Turkish Army was final institution in which women were prohibited from wearing headscarves

Turkey will lift a ban on female officers wearing the Islamic headscarf in the officially secular country’s armed forces, according to state media.

The military was the final Turkish institution where women were prohibited from wearing the headscarf, after reforms by the Islamic-rooted government under Recep Tayyip Erdoğan that have allowed it to be worn in education, politics and the police.

The move, ordered by the defence ministry, applies to female officers working in the general staff and command headquarters and branches, the state-run Anadolu news agency said on Wednesday.

Women may wear the headscarf underneath their cap or beret as long as it is the same colour as their uniform and does not cover their faces.

The reform will come into force once it is published in the official gazette.

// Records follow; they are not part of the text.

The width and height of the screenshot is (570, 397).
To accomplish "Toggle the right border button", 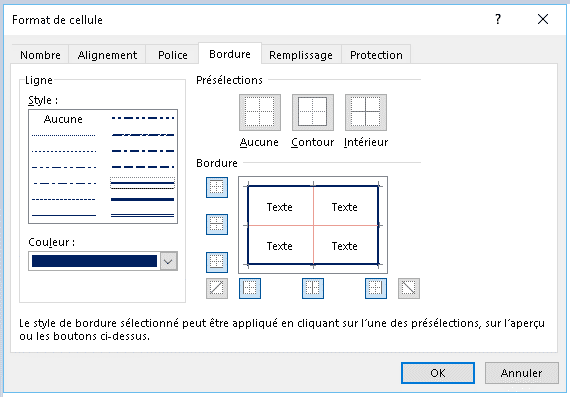I will click(376, 288).
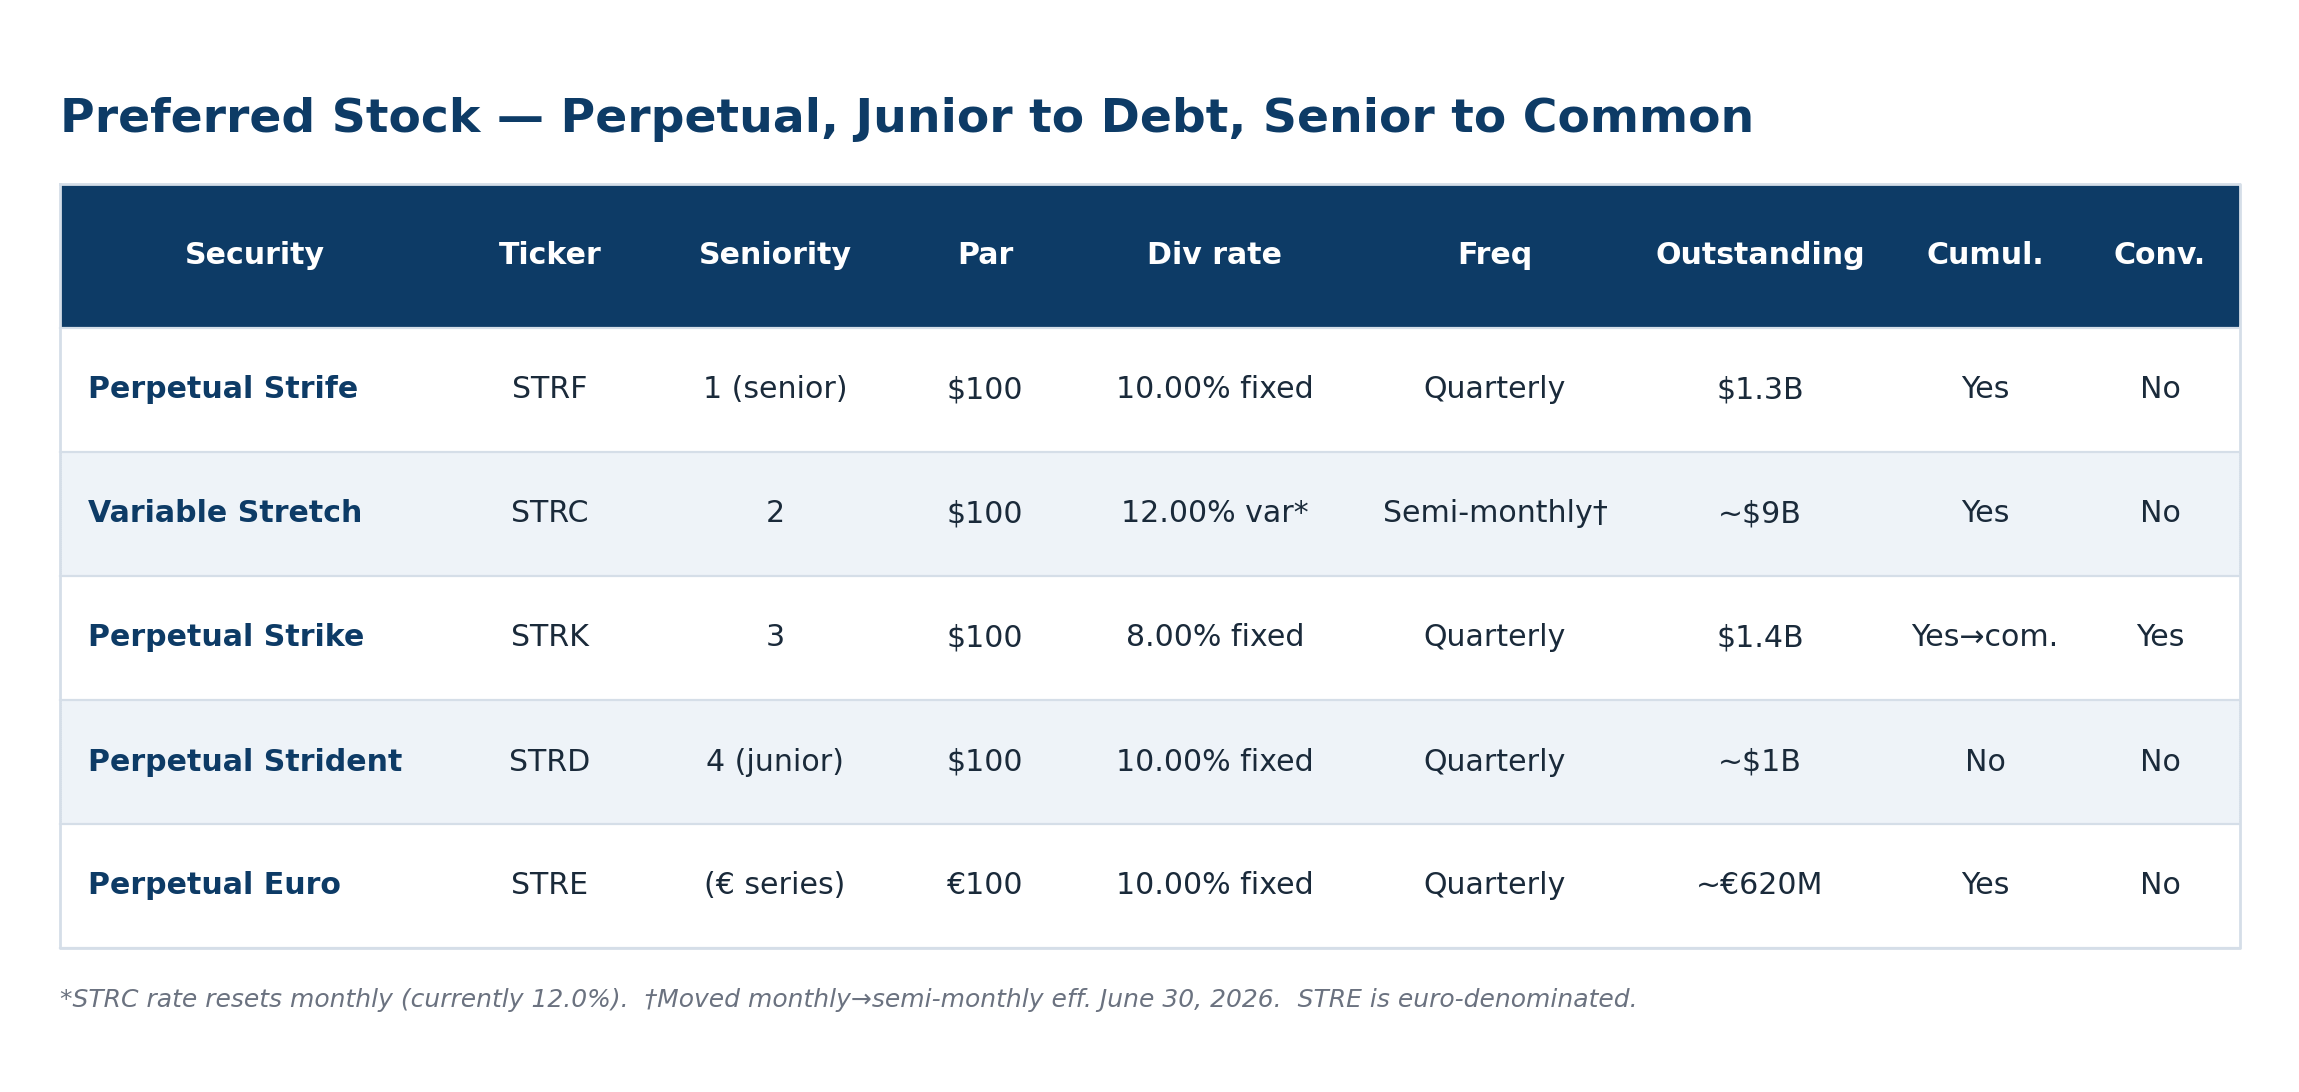Click the Variable Stretch security name
2299x1092 pixels.
click(x=225, y=513)
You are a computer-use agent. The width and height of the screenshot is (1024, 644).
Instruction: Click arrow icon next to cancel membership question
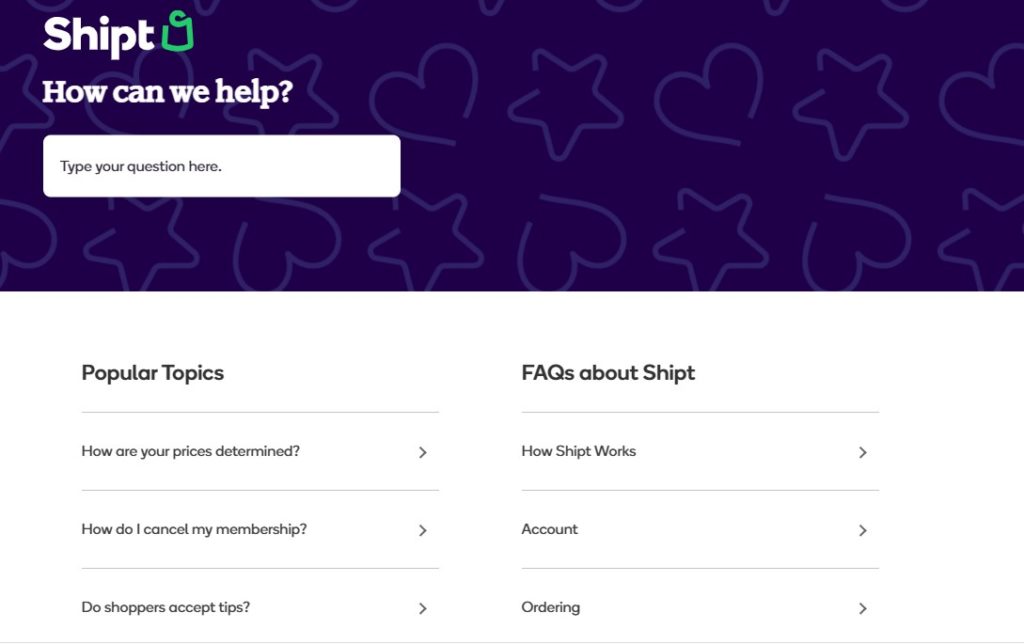(423, 530)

It will also apply to female cadets, but it was not immediately clear if it applied to women on combat missions.

The ruling Justice and Development party (AKP), co-founded by Erdoğan, has long pressed for the removal of restrictions on women wearing the headscarf.

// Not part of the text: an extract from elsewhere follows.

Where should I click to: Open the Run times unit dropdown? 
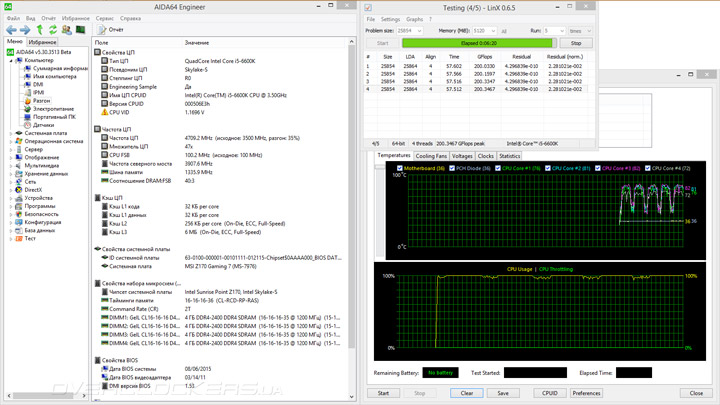(581, 31)
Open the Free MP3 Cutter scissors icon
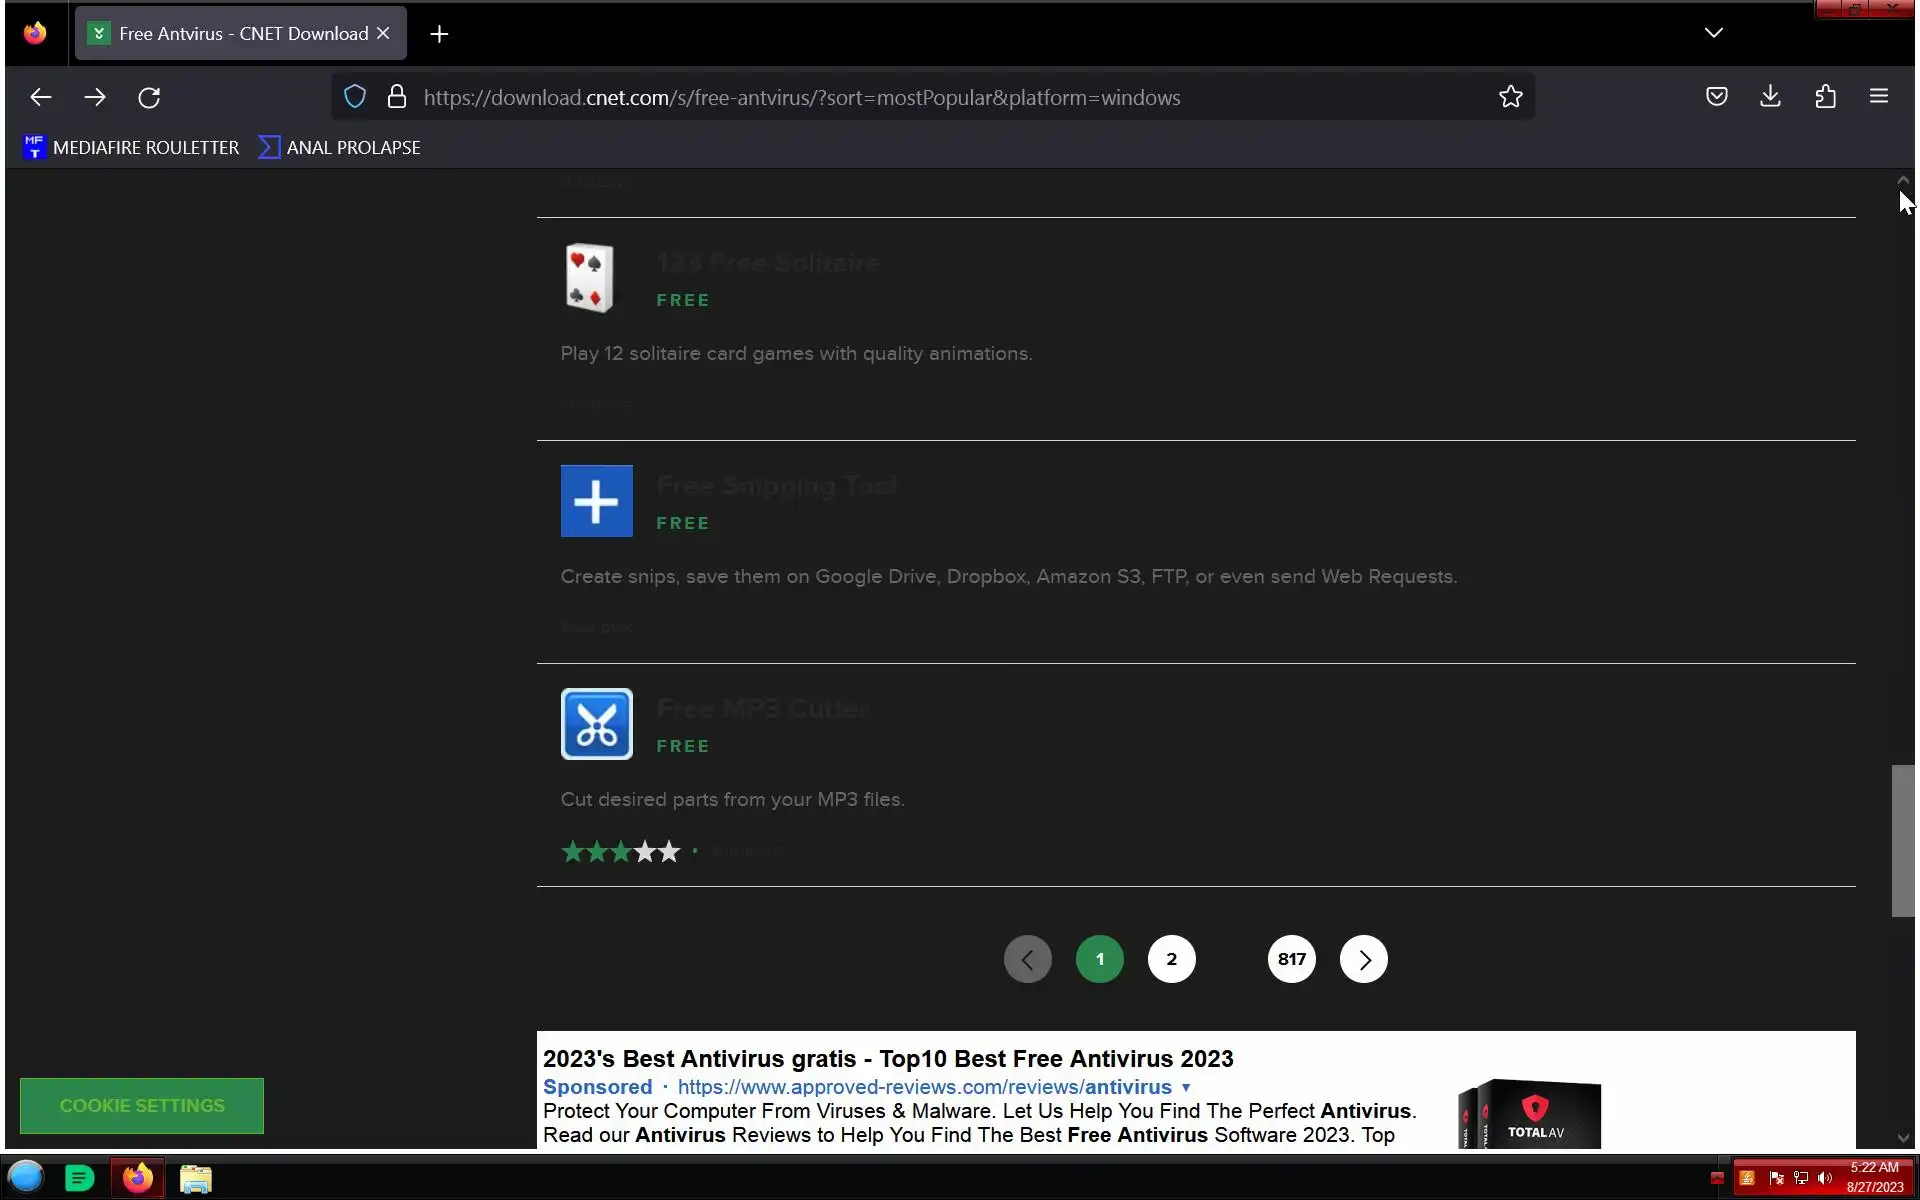This screenshot has width=1920, height=1200. coord(596,724)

Speaking to Turkish reporters at his offices in Ankara, Binali Yildirim, the prime minister, said he believed the removal of the ban was “very positive”, the pro-government daily Yeni Safak said.

The military has traditionally been seen as the strongest bastion of secular Turkey and had been hostile to any perceived Islamisation of state institutions.

But its political power has ebbed since the government increased control over the armed forces after the failed military coup in July, blamed on followers of the US-based Islamic preacher Fethullah Gülen.

Turkey lifted a ban on the wearing of the headscarf on university campuses in 2010. It allowed female students to wear it in state institutions from 2013 and in high school in 2014.

Headscarves have been seen in parliament since October 2013, when four female AKP MPs wore them in a session. In 1999, a headscarf-wearing MP from the now-defunct Virtue party had been heckled out of the chamber.

And in the latest key reform before the army’s move, in August Turkey allowed female police officers to wear the headscarf as part of their uniform.

At the time of the controversy over lifting the ban in the police forces, pro-government media pointed out that several western states had already granted female officers permission to wear the garment.

The military was until now seen as the last holdout on the issue, although civilians employed by the armed forces have been able to wear the hijab since 2016.

There had been signs that the landmark reform was in the offing when press reports said that a woman, Merve Gurbuz, was undergoing training that could make her Turkey’s first hijab-wearing fighter pilot.

Erdoğan’s critics have long accused the president of eating away at the secular pillars of modern Turkey set up by its founder, Mustafa Kemal Atatürk, when he established the Turkish republic in 1923.

The government rejects the suggestions, saying it allows freedom of worship for all Turkish citizens whatever their beliefs.